The situation appears near breakdown with growing shortages, unsustainable subsidies and foreign exchange reserves running out, raising the risk that fuel bottlenecks lead to food shortages and pose a risk to political stability.
Foreign reserves are down below $15 billion, less than three months’ imports, despite deposits from Qatar and Turkey. The Egyptian pound has lost 8 percent of its value this year and a black market has emerged for hard currency.
The nation’s strategic reserve of diesel fuel is down to three days’ supply, the official MENA news agency quoted a government official as saying last week.
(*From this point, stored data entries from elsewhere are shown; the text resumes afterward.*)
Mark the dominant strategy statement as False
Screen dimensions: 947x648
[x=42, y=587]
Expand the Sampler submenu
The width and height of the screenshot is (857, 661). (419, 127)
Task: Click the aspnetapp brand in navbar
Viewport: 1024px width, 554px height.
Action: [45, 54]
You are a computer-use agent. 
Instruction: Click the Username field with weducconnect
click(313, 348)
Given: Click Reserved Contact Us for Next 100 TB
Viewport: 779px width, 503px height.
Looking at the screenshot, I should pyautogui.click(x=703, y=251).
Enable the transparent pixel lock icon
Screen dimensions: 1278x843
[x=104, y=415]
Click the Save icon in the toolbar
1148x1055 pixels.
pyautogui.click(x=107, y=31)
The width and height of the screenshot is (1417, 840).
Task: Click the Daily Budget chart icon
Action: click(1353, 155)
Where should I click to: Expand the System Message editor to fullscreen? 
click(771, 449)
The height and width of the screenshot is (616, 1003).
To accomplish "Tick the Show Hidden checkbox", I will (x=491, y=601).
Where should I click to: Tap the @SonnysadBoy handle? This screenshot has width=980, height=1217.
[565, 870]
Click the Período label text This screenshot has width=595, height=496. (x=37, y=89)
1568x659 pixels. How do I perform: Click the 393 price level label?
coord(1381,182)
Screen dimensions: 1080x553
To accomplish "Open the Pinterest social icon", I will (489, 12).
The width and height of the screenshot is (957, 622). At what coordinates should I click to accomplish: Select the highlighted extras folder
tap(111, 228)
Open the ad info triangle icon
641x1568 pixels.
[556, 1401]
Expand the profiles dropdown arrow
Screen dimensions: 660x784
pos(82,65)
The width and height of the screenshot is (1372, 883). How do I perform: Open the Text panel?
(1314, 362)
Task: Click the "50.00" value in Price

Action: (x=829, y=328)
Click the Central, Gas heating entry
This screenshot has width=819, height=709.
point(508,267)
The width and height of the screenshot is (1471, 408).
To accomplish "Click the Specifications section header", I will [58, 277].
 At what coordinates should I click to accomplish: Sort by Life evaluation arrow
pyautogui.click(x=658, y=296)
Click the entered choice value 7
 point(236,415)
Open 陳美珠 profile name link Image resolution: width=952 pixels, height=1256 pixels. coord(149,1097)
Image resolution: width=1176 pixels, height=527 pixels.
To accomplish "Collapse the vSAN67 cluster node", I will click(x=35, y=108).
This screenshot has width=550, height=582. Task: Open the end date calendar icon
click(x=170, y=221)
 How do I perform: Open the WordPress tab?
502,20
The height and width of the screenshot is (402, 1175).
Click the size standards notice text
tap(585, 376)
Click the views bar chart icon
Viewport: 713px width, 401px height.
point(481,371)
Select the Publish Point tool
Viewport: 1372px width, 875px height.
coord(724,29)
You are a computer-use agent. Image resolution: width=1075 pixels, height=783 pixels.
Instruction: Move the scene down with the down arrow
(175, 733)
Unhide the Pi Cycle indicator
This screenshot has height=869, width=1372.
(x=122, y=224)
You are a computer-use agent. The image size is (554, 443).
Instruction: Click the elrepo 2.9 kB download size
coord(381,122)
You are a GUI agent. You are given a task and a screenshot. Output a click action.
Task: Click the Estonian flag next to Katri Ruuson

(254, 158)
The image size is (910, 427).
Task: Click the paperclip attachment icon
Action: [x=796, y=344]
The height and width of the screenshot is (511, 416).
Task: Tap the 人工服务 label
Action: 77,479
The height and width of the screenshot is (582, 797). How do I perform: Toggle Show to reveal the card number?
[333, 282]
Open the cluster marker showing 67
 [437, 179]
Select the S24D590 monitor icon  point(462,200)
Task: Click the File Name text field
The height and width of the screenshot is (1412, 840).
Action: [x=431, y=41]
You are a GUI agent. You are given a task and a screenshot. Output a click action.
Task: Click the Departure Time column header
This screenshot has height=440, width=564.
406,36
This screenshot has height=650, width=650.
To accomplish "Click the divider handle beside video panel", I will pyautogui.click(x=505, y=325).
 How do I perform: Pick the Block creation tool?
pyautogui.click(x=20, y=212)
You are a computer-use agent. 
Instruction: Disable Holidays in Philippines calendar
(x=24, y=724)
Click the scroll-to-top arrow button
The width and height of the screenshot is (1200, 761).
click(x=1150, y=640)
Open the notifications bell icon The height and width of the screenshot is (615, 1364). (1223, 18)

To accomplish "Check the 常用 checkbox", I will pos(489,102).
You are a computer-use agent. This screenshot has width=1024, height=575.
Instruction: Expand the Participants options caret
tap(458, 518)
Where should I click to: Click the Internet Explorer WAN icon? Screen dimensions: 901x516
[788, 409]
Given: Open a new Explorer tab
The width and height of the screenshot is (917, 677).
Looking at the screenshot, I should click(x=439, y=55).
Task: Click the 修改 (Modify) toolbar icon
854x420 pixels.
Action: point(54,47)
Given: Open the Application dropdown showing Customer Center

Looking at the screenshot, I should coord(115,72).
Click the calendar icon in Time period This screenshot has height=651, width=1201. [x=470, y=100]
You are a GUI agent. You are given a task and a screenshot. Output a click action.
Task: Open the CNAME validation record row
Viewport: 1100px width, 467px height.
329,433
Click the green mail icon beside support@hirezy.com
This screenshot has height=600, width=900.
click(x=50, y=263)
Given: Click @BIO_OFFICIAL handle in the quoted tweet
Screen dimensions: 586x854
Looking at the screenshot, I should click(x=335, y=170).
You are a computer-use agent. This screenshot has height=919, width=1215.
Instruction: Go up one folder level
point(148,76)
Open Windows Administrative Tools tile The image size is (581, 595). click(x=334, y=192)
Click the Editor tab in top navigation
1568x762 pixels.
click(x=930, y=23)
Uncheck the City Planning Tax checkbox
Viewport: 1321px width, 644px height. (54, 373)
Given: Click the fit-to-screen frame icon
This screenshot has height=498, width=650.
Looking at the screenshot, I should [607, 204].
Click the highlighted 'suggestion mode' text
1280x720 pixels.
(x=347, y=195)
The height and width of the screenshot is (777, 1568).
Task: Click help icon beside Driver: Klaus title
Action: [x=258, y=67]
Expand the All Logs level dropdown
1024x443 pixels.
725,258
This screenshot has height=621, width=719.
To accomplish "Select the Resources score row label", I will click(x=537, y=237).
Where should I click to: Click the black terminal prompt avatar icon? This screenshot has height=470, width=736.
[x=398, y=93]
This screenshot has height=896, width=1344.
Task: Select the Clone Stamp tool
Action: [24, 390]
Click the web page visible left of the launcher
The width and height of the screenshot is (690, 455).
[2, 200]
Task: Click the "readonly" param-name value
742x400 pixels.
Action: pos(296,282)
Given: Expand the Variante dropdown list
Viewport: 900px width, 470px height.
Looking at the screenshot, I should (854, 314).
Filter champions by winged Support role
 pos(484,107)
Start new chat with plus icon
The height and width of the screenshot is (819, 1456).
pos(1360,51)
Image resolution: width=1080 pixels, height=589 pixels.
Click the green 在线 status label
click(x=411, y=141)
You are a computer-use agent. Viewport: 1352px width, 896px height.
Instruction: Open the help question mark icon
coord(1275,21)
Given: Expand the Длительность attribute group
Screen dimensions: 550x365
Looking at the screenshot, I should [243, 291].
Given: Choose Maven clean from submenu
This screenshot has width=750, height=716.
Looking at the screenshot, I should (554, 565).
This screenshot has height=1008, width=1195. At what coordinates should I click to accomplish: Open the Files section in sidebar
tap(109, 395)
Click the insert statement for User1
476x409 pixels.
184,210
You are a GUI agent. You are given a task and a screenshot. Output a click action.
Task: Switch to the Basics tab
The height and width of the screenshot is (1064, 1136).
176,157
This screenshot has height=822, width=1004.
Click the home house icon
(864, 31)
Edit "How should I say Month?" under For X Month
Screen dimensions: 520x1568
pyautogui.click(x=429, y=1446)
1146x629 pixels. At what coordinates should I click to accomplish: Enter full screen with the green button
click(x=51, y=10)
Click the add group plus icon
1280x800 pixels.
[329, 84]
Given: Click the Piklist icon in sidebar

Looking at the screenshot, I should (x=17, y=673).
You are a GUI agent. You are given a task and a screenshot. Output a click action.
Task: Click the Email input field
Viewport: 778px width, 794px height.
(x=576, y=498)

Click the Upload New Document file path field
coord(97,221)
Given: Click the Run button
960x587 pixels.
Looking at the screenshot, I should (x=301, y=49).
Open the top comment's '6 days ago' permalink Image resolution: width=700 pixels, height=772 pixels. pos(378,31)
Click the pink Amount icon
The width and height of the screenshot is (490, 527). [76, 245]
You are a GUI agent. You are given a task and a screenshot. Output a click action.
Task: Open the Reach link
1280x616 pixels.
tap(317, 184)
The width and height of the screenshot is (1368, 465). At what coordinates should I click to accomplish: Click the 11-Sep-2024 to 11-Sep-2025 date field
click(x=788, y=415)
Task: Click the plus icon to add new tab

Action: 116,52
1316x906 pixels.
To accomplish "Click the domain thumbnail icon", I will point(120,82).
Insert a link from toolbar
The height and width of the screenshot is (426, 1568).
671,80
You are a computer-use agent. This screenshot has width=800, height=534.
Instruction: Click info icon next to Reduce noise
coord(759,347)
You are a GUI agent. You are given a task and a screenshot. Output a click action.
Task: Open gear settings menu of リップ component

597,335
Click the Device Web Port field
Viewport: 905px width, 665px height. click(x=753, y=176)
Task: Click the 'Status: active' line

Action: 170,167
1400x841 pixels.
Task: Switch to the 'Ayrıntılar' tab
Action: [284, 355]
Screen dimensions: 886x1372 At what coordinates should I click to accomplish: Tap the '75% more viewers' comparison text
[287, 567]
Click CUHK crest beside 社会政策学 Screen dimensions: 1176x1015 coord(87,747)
Bakeries that use diesel to make staple subsidized bread have been told to keep 10 days’ fuel supply but not all have the capacity.
The Muslim Brotherhood-led government of President Mohamed Mursi this week postponed for up to three months a rationing system for subsidized fuel due to start in April in what looks like an attempt to avoid upsetting voters before parliamentary elections due that month.
But reforms cannot be delayed for long, economists say.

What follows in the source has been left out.